There must be other non-spatial conflicts which could be similarly treated. The plot to assassinate Hitler is one that comes to mind. Old hands may recall the SPI game on this subject, for which the conventional hex-grid system used seemed, for me at least, totally inappropriate. I recall reading in the designer's notes the amazing comment that it was to be played like a tank game. I also have an idea that En Garde could be turned into an interesting card game, with period graphics for atmosphere, possibly using a board to act as the social/political environment, like that in the magnificent Republic Of Rome, which itself has an important card element.

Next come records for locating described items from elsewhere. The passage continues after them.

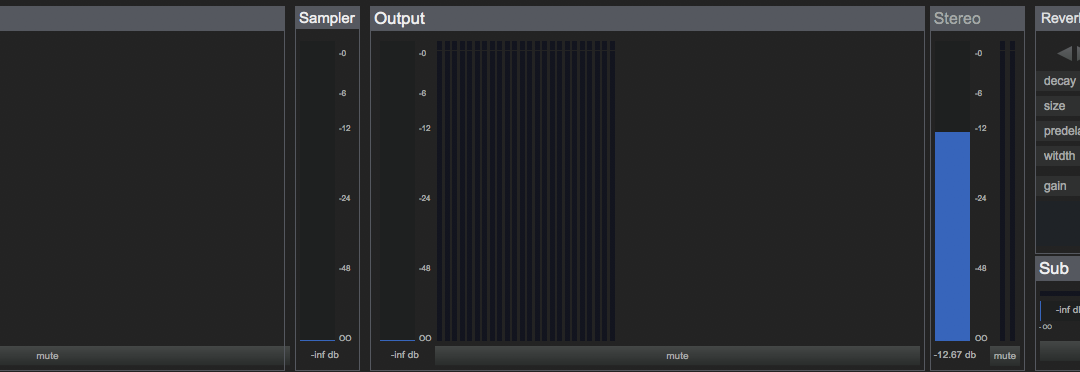1080x372 pixels.
Task: Click the Output master gain meter
Action: click(397, 192)

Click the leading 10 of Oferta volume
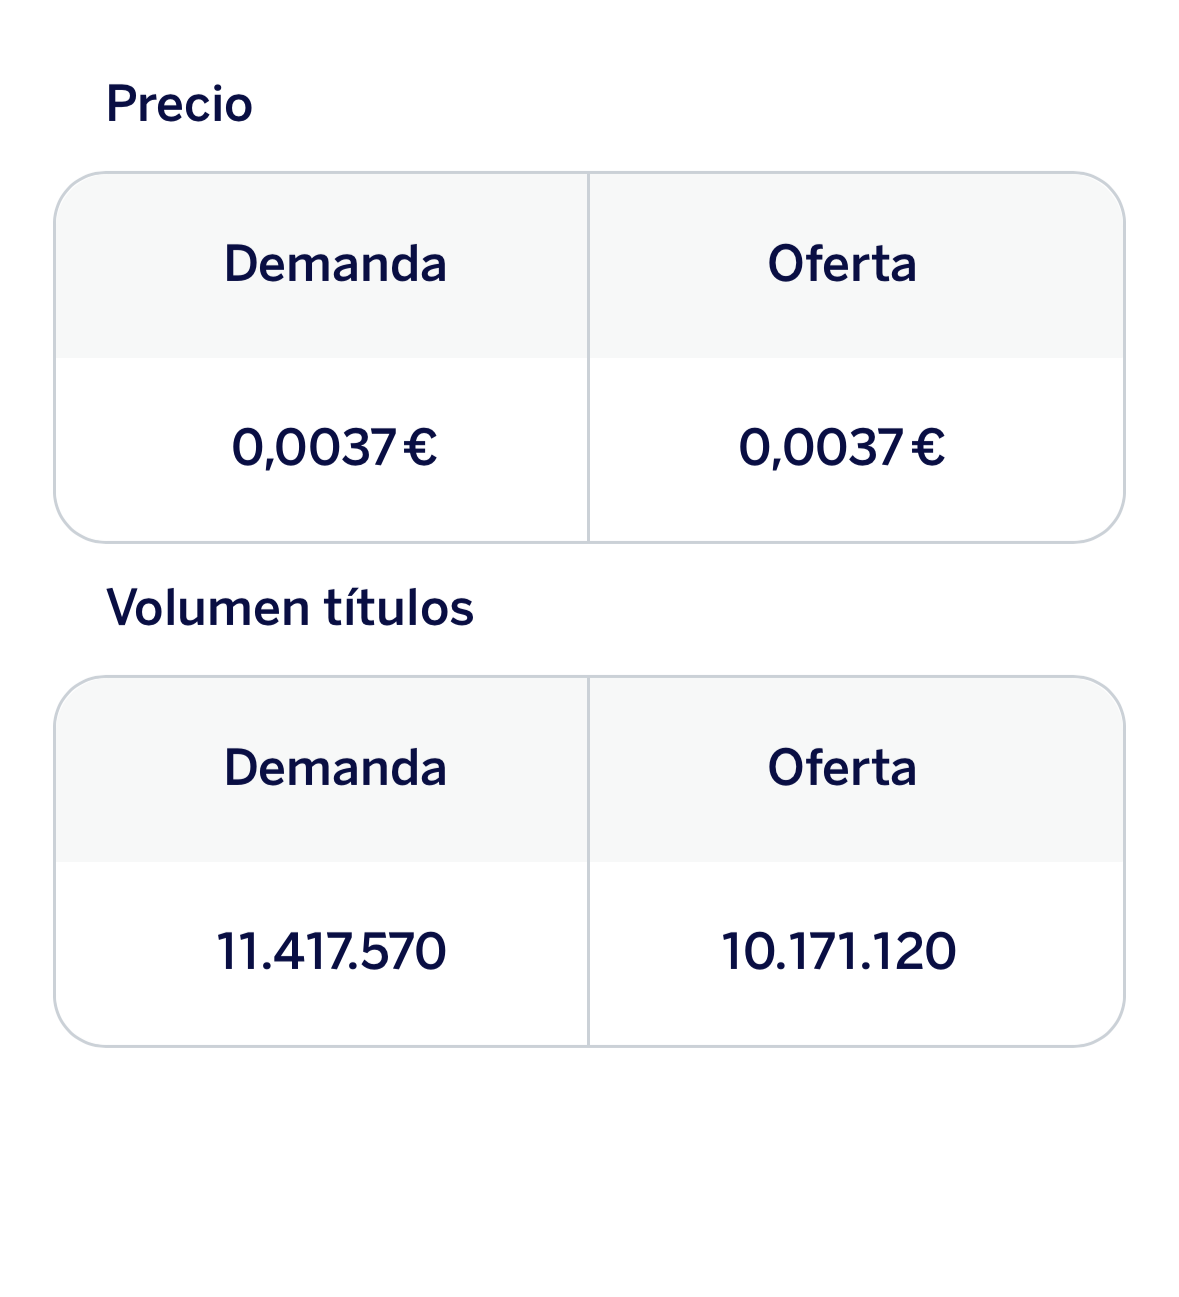point(743,951)
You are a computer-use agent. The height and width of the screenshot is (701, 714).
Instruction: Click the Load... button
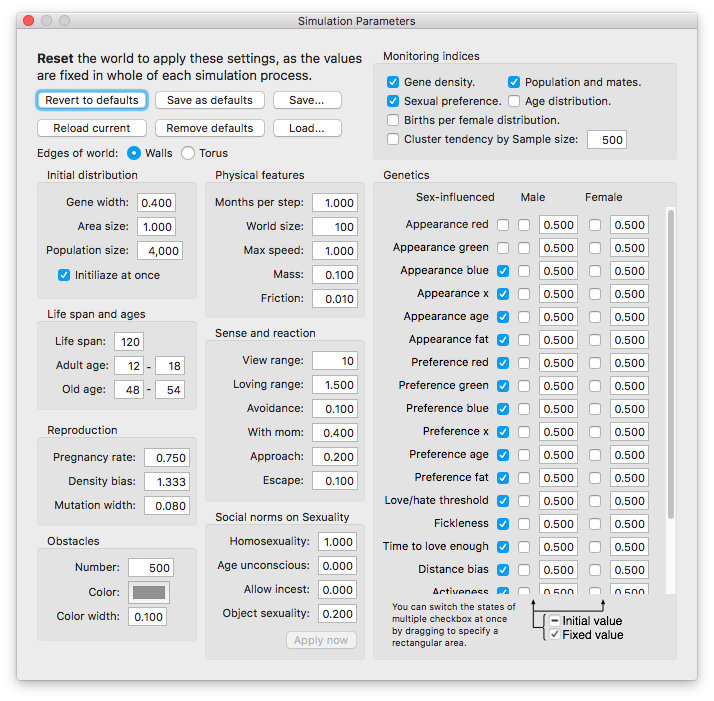tap(306, 128)
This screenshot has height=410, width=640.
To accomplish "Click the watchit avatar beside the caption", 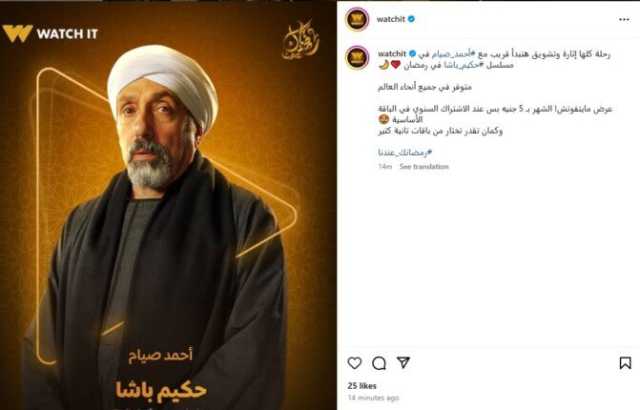I will [x=357, y=58].
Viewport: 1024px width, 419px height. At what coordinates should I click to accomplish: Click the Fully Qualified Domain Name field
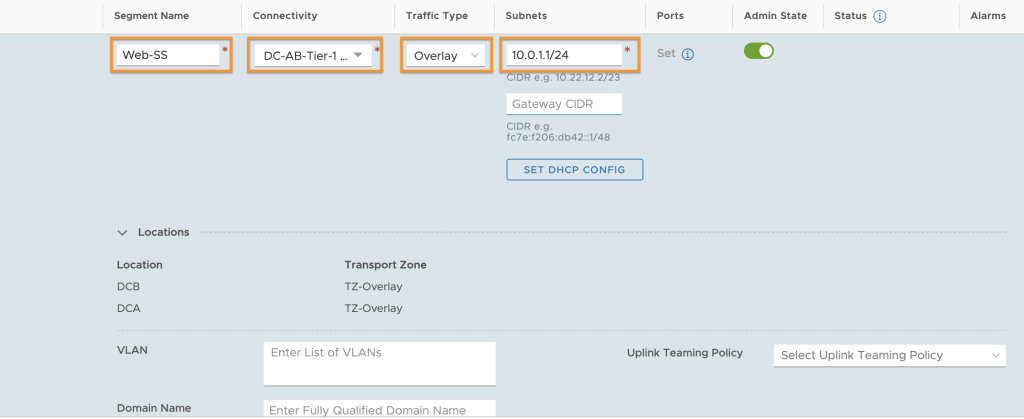tap(379, 409)
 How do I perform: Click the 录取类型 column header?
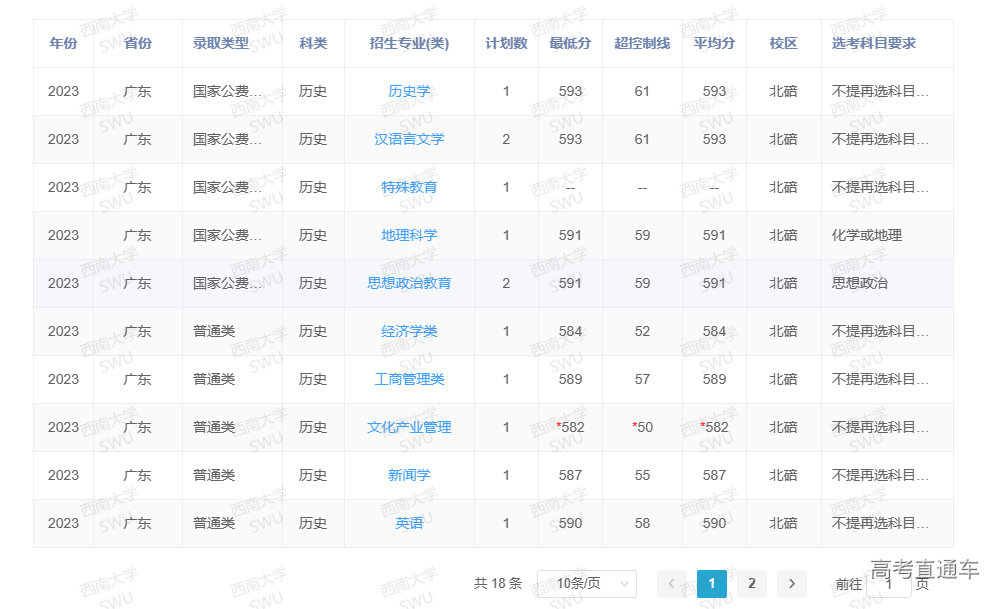click(x=221, y=43)
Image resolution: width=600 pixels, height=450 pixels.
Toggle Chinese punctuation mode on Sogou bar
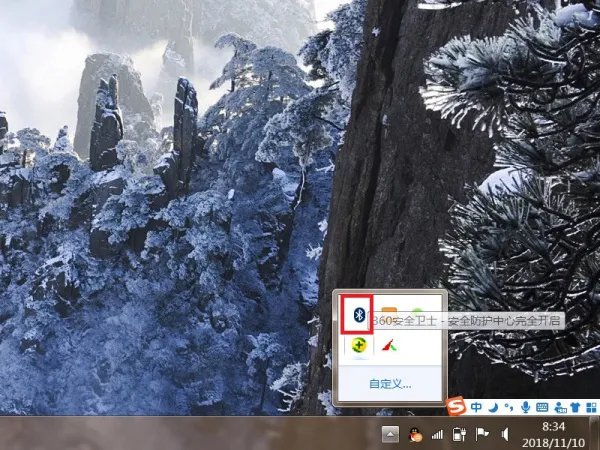[508, 407]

More direct action is represented in Gunslinger, an old favourite of mine, although the relatively short time that AH kept it in print seems to suggest that my enthusiasm is not widely shared. I cannot imagine a better method of representing the split-second action of these, possibly legendary gunfights and brawls than the combination of action cards and board movement used here. Some years ago, having been inspired by the Wild West game, I adapted the TSR Chainmail jousting rules to a simple action-card format. The result, in small doses, was quite entertaining as a participation game with miniatures. It was no great intellectual challenge, but neither was the real thing.

Up Front

Up Front is for me the card game that brings it all together. The downside is that the spatial concept of relative range, fundamental to the game system, is difficult to explain to a newcomer and is not well described in the rulebook, in my opinion. The table of values does not make things any clearer. I recently introduced Junior to Courtney Allen's minor masterpiece Attack Sub and thought that Up Front would be a good follow-on.

I have made only one sortie into the world of collectable-card games, by buying an Eagles pack. This was a big disappointment, purchased without my customary deliberation. It was examined and returned unplayed pristine for a refund. I had foolishly thought that I was buying a Waterloo set to which could be added a second to enable Ligny, Wavre and Quatre Bras scenarios to be played. I was prepared to accept that additional cards would be necessary to have a full range of units from which to choose, but not to have my random selection to include four duplicates, including two Marshals Ney, terrain cards for Ligny and Wavre and in the event insufficient cards for a Waterloo game. The rule sheet states quite un-shamefacedly that to play the 'full campaign', most, if not all of the full set of three hundred cards are necessary. The purpose of rare, quite rare and common versions of the same unit card is quite beyond my comprehension. Caveat omnes emptores.

The graphics are not to my taste, the figures being executed in the style of the Rapidograph and felt-pen school, and an attempt at period atmosphere makes the overall design too florid. I accept that this is a subjective matter, but I would have preferred the photographic realism of Guerrilla and the fantasy cards that I have seen, representing units rather than individual soldiers. I have an idea to design my own, he said, over-ambitiously.

The game system is based on the Gamma 2 Napoleon battle resolution, which is a firm foundation on which to build but for the price of five of these packs or thereabouts you could buy the updated version of that excellent game, an old favourite of mine. That would be my recommendation.